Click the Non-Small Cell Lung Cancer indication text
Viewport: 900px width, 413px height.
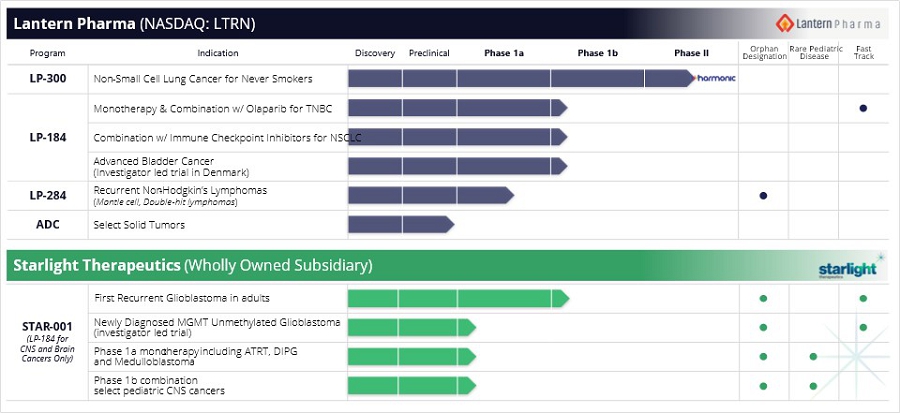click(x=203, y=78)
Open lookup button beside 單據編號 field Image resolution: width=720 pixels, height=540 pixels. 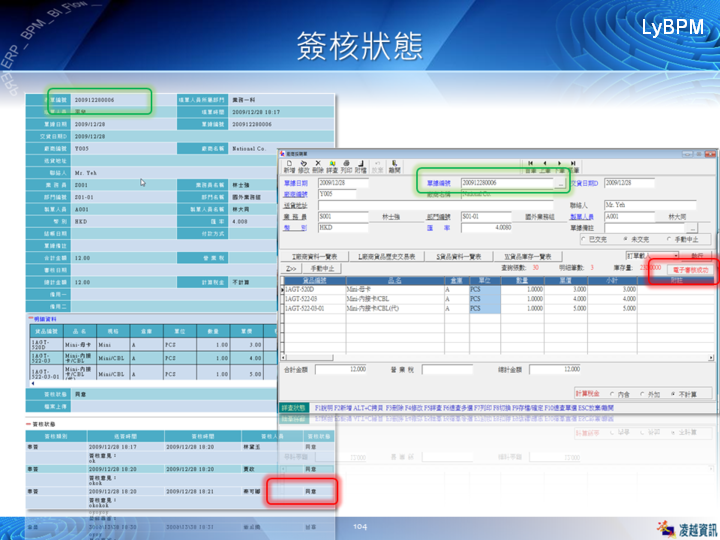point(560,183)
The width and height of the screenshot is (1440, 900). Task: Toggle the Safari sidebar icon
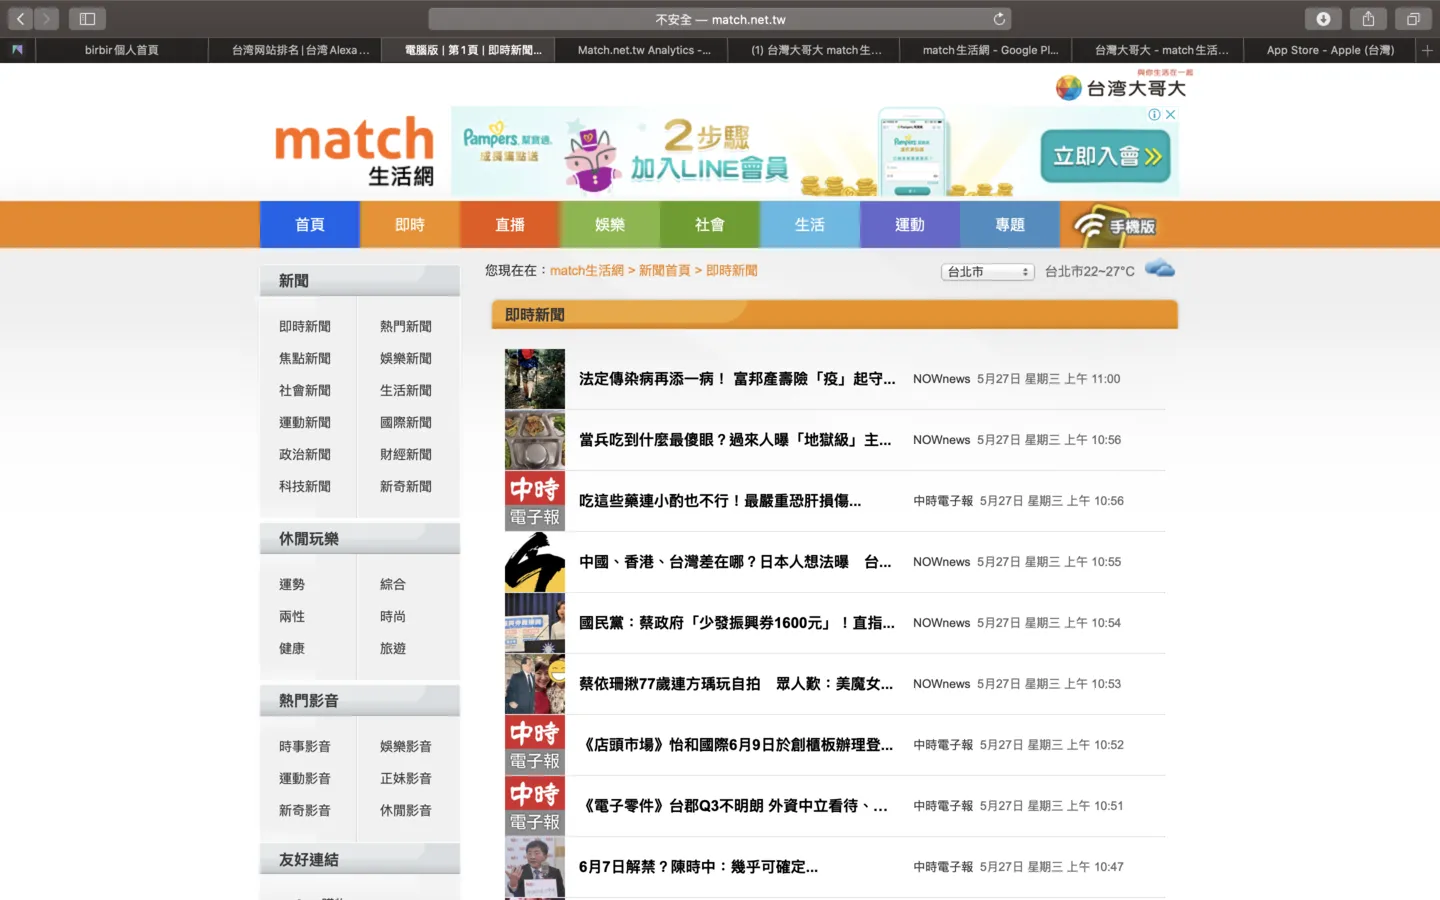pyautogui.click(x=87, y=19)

Work to be completed »
Your reply should give again exactly the lines from the one with "The width and" through the last line of the data, with both ends included and pictures left out.

Response for this exercise »
The width and height of the screenshot is (1440, 900). Task: Toggle the Safari sidebar icon
pyautogui.click(x=87, y=19)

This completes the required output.